* [TEXT PASSAGE]

# # # # # # #

I work with i386 16-way systems. When hyperthreading is enabled they
have 32 "cpus". I recently did a quick performance check on with 2.6
(as it turn out with a SElinux enabled) doing kernel builds.
My basic test was timing kernel makes using -j16 and -j32. I saw
tremendous differences between these two times.
for -j16
real 0m52.450s
user 6m24.572s
sys 2m25.331s
for -j32
real 2m56.743s
user 9m28.781s
sys 73m50.536s
This performance was not seen without hyperthreading. I have only seen
this on 16-way with HT. 2.6.10-rc1 was used to evaluate the problem.
Notice the system time goes through the roof. From 2.5 min to almost 74
min! We looked at schedstat data and tried various scheduler / numa
options without much to point at. We then did some oprofiling and saw
31999102 83.2007 _spin_lock_irqsave
for make -j32.

# # # # # # #

* [Records from one data source]
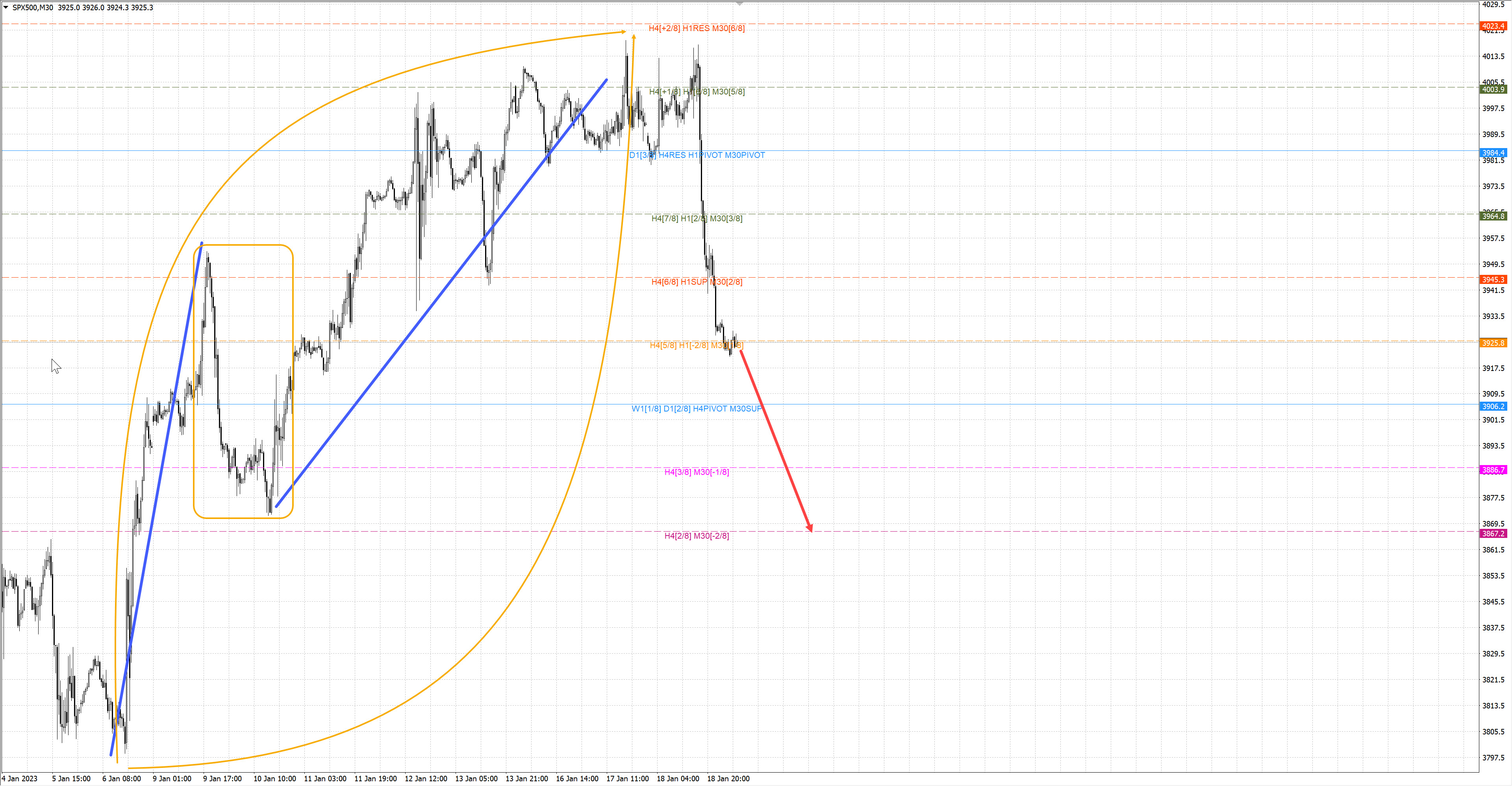The width and height of the screenshot is (1512, 786).
Task: Click the W1[1/8] D1[2/8] H4PIVOT M30SUP label
Action: pos(696,409)
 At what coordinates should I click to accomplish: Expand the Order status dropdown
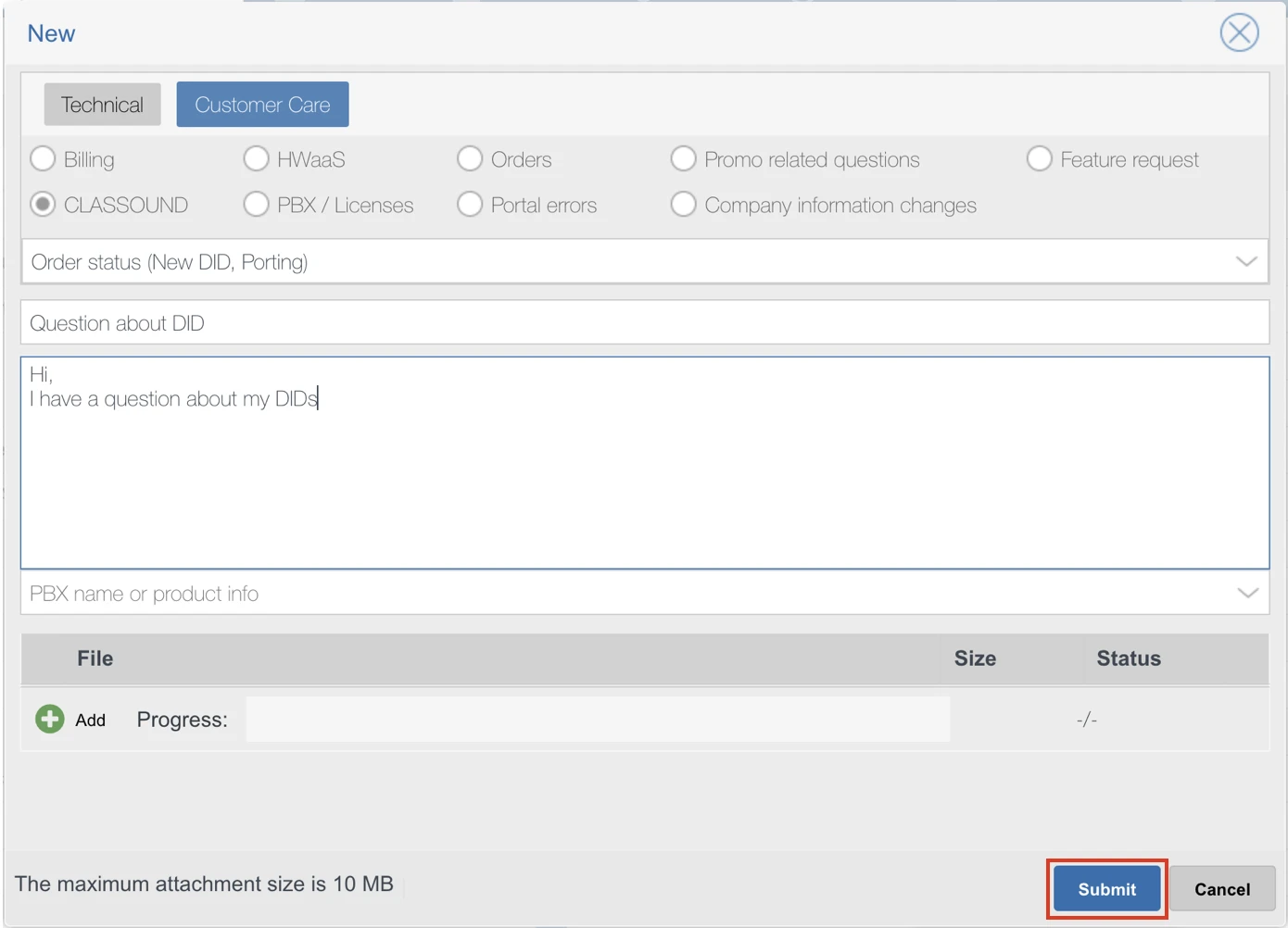(1246, 262)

# # # # # # #

Can you extract everything in the kernel build post from "Notice the system" down to "for make -j32."? Rely solely on the kernel build post for your answers.

* [REPLY]
Notice the system time goes through the roof. From 2.5 min to almost 74
min! We looked at schedstat data and tried various scheduler / numa
options without much to point at. We then did some oprofiling and saw
31999102 83.2007 _spin_lock_irqsave
for make -j32.